Some CPAP users also like to use mask liners; these can help with your mask’s comfort and create a hygienic barrier between the mask and your skin.
If you’re in need of any help with your mask, you can always contact our customer service team, who will be happy to advise you.
UNIVERSAL CPAP COMPATIBILITY
All masks are compatible with all CPAP machines. If you are fitting a new mask to your existing CPAP set-up and find your CPAP tubing does not connect to the mask, do not worry. It is likely that part of the old mask is still connected to your tubing. If you compare the two ends of the CPAP tubing, both ends should look the same (unless you are using a heated hose). If they are not, identify the rogue part and remove it (this may take some effort, but it will come out). Once removed, the tube should then connect to your new mask without a problem.
CPAP Masks FAQs
CPAP masks work with various sleeping positions, but certain masks are better for specific positions. For instance, if you like sleeping on your side or stomach, nasal cushion masks and nasal pillow masks are usually a good fit. On the other hand, full-face masks offer stability for people who tend to change positions often during sleep.
You can enhance your comfort with items like CPAP pillows, which have special cut-outs on the side. The cut-outs prevent the mask from being dislodged when sleeping on your side.
Masks are medical equipment and cannot be returned once opened or used. However, if you purchase mask fit insurance or choose one of the risk-free CPAP masks you can return the mask for a refund.
If you are considering trying a mask for the first time, you can confidently order using Mask Fit Insurance. Mask Fit Insurance costs £14.99 for nasal masks and £19.99 for full-face masks. Mask-fit insurance allows you to return a mask for a refund if it is unsuitable.
Make sure to clean your masks and CPAP equipment regularly. You are advised to wash the mask, tubing and CPAP water chamber at least once weekly.
Clean your mask in the morning after each night’s use with some Sleep Apnoea mask wipes or warm, soapy water. Please be aware that non-specific CPAP mask wipes may contain alcohol, which can damage your mask.

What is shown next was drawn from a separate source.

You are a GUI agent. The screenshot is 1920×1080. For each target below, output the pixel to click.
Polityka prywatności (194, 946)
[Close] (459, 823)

It only takes a few minutes:-
- Unplug your device and disconnect the mask.
- Disassemble the mask and wash the parts thoroughly with warm, soapy water. Avoid strong detergents, which can damage the mask and leave harmful residues behind.
- Rinse the parts thoroughly in warm, drinking-quality water.
- Place the parts on a flat surface on a towel to dry naturally. Avoid placing them in direct sunlight or on a radiator
For a comprehensive guide, see our article: How to effectively clean your CPAP equipment.
If your CPAP mask used to seal well but is now leaking, it might mean the cushion is wearing out. The silicone in most CPAP masks weakens over time, making it less effective. While tightening the headgear can help for a while, it won’t be a long-term solution.
To fix the issue, replacing the cushion should work. You should purchase a new mask if the cushion cannot be replaced.
For more information on solving mask leaks – check out our comprehensive guide.
The lifespan of a CPAP mask can vary, but, in general, you might need to replace certain parts every few months. The cushions may need replacing every 3 months. The headgear and straps might last a bit longer, usually up to 6 months to a year. Full-face masks could require replacement every 3-6 months.
Look for any signs of wear, like leaks or cracks. Regularly clean and maintain your mask to make it last longer. If you notice issues, it’s a good idea to replace the necessary parts or the whole mask. Check the user manual for cleaning and replacement guidelines.